Chi mette i soldi sul tavolo? Nel 2025 gli Stati Uniti hanno raccolto 188,8 miliardi di dollari, più del doppio rispetto al 2024 e pari all’83,6% del totale globale dei finanziamenti in IA. La natura degli investimenti Usa è nettamente trainata dal privato, ma spesso la mano pubblica è «camuffata», nel senso che il governo investe tra i 250 e i 300 miliardi all’anno in appalti alle aziende tecnologiche private nei settori di Difesa, intelligence e sanità. La Cina, invece, statalizza sia gli investimenti sia le aziende: per il 2026, Xi Jinping ha fissato un budget di circa 61,8 miliardi di dollari. E in Europa? Molto dopo i colossi Usa e Cina, la Gran Bretagna (extra Ue) è il terzo Paese per investimenti privati in IA. Poi abbiamo Germania, Svezia e Francia, che bilanciano investimenti pubblici e privati.
Torniamo a Panetta e domandiamoci quanto cubino gli investimenti italiani e quale «rubinetto» li apra. La spesa pubblica certa sull’IA è di circa 2 miliardi nel triennio 2024-2026; sul fronte privato, gli investitori hanno annunciato fino a 25 miliardi nel 2026-2028. Siamo nella fascia medio-bassa delle grandi economie europee. Con questo quadro come si può pensare di realizzare quel che Panetta auspica quando l’Europa si è preoccupata in primis di normare l’IA e quasi per nulla di finanziarla? Siamo sempre lì: alla assoluta incapacità di «vedere» dove andrà il mondo. Eravamo in ritardo sul comparto difesa (tanto ci pensavano gli americani) e adesso ci sveniamo per le spese militari. Vogliamo competere nel mercato dell’IA ma siamo impigliati nelle stesse logiche contabilistiche che avevamo con le spese militari e che ci bloccano rispetto ai rincari energetici. Abbiamo chiesto una deroga al Patto di stabilità e ci sentiamo rispondere picche da Von der Leyen e Dombrovskis, il falco di Riga: ma come si può pensare di essere tra i top player globali quando siamo prigionieri di uno che arriva dalla Lettonia!
La questione energetica intacca anche l’IA. Panetta chiede di spingere, ma qualcuno ha messo nero su bianco il surplus di consumo che i cloud assorbono? Il consumo elettrico globale dei data center raggiungerà circa 1.050 TWh entro fine 2026: è oltre tre volte il fabbisogno elettrico annuo dell’Italia. Guardando al 2030, il consumo elettrico complessivo dei data center potrebbe crescere fino al 127%. In Europa sono operativi quasi 3.000 data center, con consumi stimati in aumento fino a quasi 150 TWh entro il 2026. In Italia, tra il 2019 e il 2023 la domanda elettrica dei data center è già cresciuta del 50%, con un +144% dei consumi elettrici diretti. Si prevede che entro il 2030 il fabbisogno elettrico salirà a 20 TWh, circa il 6% dei consumi nazionali. In un Paese dove aprire il discorso sul gas e sul petrolio russo è come bestemmiare in chiesa, dove andiamo a prendere l’energia?

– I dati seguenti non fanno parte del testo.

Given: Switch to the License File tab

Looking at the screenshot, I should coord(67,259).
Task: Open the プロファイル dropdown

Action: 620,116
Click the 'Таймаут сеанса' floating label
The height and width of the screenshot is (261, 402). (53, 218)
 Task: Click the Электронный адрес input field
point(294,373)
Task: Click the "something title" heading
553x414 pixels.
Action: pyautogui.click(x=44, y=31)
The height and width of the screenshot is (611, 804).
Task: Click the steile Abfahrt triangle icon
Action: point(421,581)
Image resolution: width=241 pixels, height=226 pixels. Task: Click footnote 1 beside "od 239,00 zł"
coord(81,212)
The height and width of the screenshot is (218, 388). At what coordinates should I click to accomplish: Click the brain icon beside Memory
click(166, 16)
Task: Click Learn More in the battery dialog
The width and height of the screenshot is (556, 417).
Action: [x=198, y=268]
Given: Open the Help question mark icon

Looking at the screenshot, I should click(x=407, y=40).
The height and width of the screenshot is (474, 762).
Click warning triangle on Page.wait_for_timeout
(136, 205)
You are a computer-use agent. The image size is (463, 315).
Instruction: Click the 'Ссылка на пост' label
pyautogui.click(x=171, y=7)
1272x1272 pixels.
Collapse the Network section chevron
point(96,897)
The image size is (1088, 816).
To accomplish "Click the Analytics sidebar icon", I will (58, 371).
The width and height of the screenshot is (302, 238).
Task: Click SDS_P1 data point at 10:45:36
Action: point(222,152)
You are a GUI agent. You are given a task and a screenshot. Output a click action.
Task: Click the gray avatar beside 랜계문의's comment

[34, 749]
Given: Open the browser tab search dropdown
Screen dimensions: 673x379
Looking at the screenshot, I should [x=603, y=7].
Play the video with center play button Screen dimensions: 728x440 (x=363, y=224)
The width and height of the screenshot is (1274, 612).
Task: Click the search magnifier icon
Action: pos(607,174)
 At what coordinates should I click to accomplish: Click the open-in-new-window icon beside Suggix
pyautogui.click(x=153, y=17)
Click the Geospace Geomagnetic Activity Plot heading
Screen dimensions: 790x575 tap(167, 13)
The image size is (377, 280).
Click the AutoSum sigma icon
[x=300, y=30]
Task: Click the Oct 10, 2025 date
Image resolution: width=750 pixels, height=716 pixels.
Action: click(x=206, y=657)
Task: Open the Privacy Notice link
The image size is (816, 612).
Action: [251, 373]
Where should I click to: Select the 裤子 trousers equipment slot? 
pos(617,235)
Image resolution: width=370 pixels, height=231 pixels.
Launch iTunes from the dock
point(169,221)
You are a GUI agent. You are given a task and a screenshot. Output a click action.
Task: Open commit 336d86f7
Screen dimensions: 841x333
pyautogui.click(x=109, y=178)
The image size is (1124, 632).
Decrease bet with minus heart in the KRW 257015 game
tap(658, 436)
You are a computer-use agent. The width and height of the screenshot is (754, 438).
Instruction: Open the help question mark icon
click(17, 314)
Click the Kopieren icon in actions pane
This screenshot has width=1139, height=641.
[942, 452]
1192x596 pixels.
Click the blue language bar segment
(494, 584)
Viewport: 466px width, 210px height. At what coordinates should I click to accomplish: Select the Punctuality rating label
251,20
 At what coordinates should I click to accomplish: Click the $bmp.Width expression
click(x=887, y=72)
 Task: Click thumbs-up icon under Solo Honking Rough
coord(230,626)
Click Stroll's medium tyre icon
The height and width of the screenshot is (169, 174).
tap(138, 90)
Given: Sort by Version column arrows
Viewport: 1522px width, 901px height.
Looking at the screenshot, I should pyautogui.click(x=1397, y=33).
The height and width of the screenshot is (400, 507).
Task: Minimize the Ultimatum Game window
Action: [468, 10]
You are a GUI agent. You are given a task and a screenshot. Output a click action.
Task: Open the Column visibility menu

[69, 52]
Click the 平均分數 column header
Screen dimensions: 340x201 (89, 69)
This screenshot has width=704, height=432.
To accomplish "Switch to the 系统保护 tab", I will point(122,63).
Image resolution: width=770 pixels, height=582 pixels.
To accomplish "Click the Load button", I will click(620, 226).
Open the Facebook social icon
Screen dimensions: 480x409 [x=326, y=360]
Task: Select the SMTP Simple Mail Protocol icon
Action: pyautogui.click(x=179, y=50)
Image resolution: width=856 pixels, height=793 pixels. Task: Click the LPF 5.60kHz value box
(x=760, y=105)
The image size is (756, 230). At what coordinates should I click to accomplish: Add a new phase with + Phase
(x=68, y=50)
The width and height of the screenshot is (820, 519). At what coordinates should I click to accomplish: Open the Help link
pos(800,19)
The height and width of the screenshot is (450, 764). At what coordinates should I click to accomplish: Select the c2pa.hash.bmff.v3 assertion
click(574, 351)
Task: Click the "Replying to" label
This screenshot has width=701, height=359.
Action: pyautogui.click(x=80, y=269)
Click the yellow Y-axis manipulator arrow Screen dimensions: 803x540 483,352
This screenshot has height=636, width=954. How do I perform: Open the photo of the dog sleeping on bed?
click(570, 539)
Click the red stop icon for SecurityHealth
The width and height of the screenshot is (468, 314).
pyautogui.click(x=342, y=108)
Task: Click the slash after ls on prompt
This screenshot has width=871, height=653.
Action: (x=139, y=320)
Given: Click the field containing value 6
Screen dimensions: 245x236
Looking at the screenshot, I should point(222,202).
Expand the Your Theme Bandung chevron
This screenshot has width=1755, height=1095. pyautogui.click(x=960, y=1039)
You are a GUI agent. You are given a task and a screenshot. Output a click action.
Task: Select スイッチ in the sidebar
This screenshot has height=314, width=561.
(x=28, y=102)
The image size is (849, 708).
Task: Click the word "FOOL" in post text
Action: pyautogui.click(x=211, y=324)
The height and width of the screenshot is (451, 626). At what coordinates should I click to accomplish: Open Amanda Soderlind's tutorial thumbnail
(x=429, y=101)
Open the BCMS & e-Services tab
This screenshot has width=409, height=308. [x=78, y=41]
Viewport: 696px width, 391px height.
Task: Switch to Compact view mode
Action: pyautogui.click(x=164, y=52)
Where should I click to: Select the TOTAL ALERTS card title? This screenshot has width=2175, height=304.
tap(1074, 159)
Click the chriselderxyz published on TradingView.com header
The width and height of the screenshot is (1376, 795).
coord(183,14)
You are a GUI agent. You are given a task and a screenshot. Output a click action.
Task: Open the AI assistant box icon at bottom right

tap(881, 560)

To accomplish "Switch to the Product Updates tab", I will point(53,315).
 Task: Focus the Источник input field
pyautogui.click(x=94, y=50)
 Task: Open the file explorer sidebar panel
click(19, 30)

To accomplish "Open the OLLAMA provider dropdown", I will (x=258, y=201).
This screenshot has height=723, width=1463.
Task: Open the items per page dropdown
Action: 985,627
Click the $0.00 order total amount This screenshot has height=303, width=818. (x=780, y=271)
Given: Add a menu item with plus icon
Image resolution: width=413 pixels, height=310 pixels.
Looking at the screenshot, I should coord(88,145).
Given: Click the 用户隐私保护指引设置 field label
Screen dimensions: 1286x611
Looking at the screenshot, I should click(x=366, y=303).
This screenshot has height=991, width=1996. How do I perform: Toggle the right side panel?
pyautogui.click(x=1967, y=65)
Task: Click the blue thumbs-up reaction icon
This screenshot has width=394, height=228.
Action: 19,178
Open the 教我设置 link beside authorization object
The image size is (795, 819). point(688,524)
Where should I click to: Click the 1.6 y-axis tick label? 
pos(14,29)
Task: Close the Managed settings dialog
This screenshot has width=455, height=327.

Ovviamente la stessa Ue si contorce nei paradossi normativi: come il lettone ci frega sui conti, un olandese (Frans Timmermans) ci aveva legati mani e piedi alla decarbonizzazione. Peccato che l’IA spinga nella direzione opposta sui consumi. Non abbiamo soldi, non abbiamo energia, ma vogliamo essere competitivi. E ancora non abbiamo toccato né il tema dei minerali per la componentistica dell’industria digitale, né la questione di chi esegua i lavori per alimentare le macchine. Per non dire della perdita dei posti di lavoro e quindi del welfare necessario per non avere una bomba sociale. Ce lo faremo spiegare da Dombrovskis, il falchetto di Riga. E dagli eurofanatici come lui.